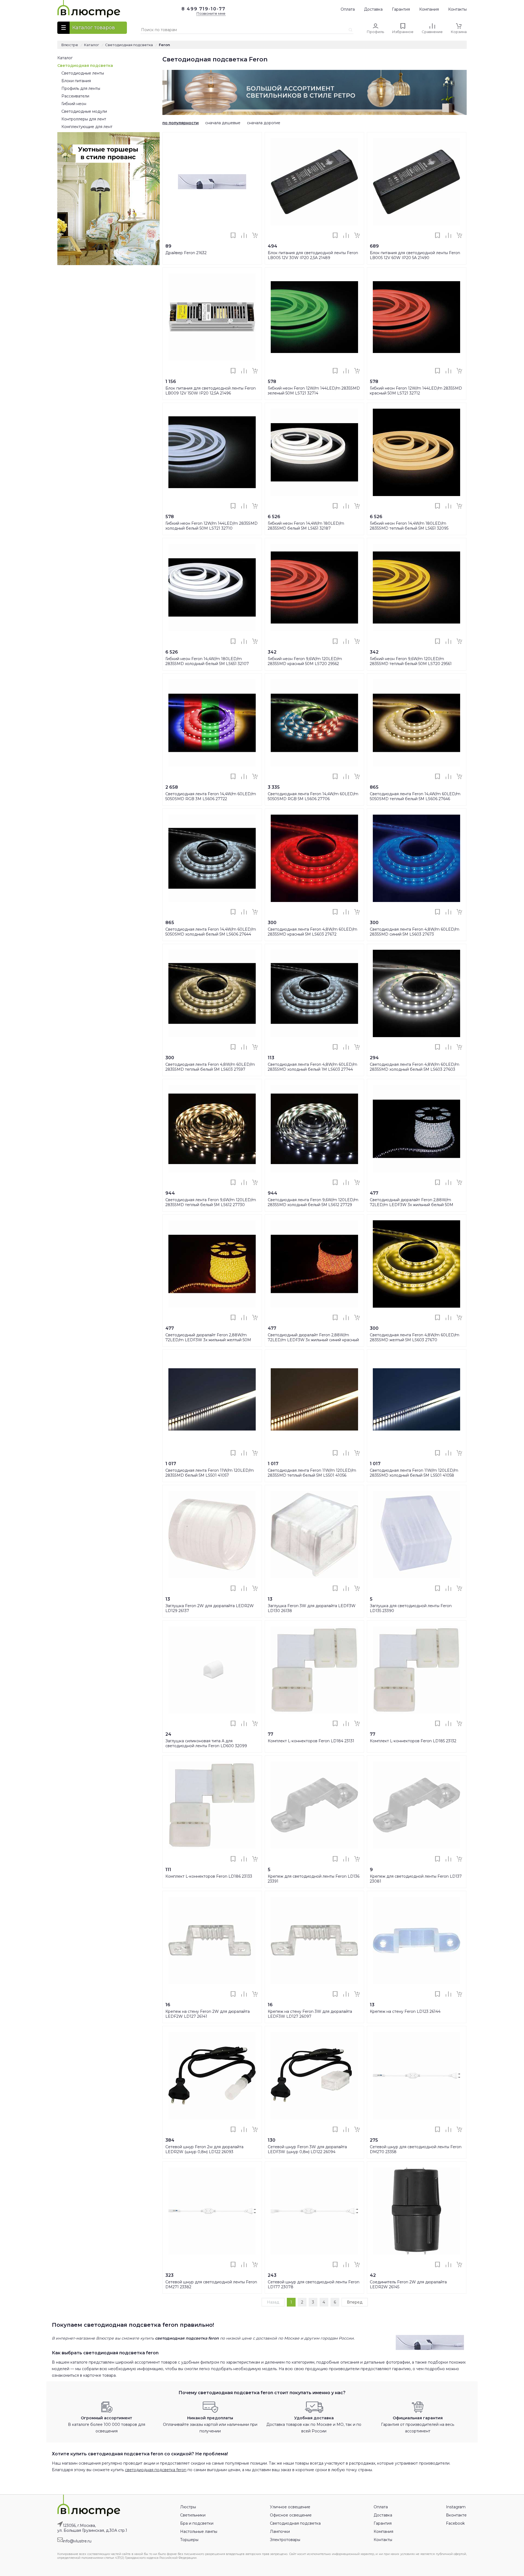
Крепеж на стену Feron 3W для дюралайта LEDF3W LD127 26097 (310, 2014)
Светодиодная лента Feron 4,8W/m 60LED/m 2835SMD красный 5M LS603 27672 (312, 932)
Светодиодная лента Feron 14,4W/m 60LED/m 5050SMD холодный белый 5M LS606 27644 (210, 932)
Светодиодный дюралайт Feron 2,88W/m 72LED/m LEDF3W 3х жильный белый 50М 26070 (411, 1204)
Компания (429, 9)
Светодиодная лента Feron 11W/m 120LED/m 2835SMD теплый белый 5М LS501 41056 (312, 1473)
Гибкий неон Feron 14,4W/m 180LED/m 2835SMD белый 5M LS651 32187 (306, 526)
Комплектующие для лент (86, 126)
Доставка (373, 9)
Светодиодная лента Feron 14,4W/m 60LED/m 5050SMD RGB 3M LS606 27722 (210, 796)
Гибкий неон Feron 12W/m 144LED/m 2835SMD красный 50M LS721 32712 (416, 391)
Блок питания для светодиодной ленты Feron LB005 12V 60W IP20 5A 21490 (415, 255)
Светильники (193, 2515)
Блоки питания (76, 81)
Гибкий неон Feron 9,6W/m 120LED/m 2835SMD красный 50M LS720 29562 (305, 661)
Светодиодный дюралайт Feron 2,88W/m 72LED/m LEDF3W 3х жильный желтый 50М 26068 (208, 1339)
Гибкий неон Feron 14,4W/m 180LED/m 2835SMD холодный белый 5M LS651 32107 (207, 661)
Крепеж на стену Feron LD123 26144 (405, 2011)
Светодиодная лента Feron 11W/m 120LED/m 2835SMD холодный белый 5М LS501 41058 (414, 1473)
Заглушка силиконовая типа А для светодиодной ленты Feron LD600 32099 (206, 1743)
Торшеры (189, 2539)
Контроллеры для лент (83, 119)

# [EXERCISE DETAILS]
Return, from the material above, each line holding the string "Светодиодная".

# [OUTPUT FOR THIS EXERCISE]
Светодиодная лента Feron 4,8W/m 60LED/m 2835SMD красный 5M LS603 27672 (312, 932)
Светодиодная лента Feron 14,4W/m 60LED/m 5050SMD холодный белый 5M LS606 27644 (210, 932)
Светодиодная лента Feron 11W/m 120LED/m 2835SMD теплый белый 5М LS501 41056 (312, 1473)
Светодиодная лента Feron 14,4W/m 60LED/m 5050SMD RGB 3M LS606 27722 (210, 796)
Светодиодная лента Feron 11W/m 120LED/m 2835SMD холодный белый 5М LS501 41058 (414, 1473)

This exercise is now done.